◆ STATED GOAL ◆
Check each statement against the interview passage below on the Western Mass music scene and answer yes or no, quoting the words from the passage that settle it. 1. Max Roach and Yusef Lateef taught classes at UMASS. 2. According to the passage, Western Mass was a hot bed of hip-hop in the 70's. 3. The speaker believes the Western Mass music scene is currently in the midst of a new renaissance.

◆ PAGE ◆
********************
I think what's special about the Western Mass music scene is it's legacy.  As I mentioned earlier, Western Mass was a hot bed of hip-hop in the 90's and in the 70's Jazz.  Jazz greats such as late great Max Roach and Yusef Lateef have literally lived in western mass and taught classes at UMASS, I don't think many realize how Amazing that is. My Parents took me to see Fela Kuti at the legendary Bright Moments concert series at UMASS, we were just so fortunate to grow up in this area at the time because this was all accessible to the community.  

 

Right now, I think the Western Mass music scene is in the midst of a new renaissance. There are so many amazing local artists that are absolutely incredible and there are a lot of good people and organizations that are representing the scene and keeping the 413 lit!


What are some of your future aspirations with Genuine Culture?
********************
◆ DATA LINES ◆
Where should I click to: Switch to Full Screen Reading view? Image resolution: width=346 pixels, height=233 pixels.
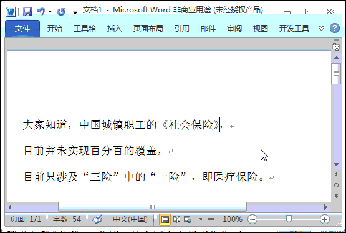[177, 219]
********************
◆ EXERCISE OUTPUT ◆
1. Yes: "Jazz greats such as late great Max Roach and Yusef Lateef have literally lived in western mass and taught classes at UMASS"
2. No: "Western Mass was a hot bed of hip-hop in the 90's and in the 70's Jazz."
3. Yes: "Right now, I think the Western Mass music scene is in the midst of a new renaissance."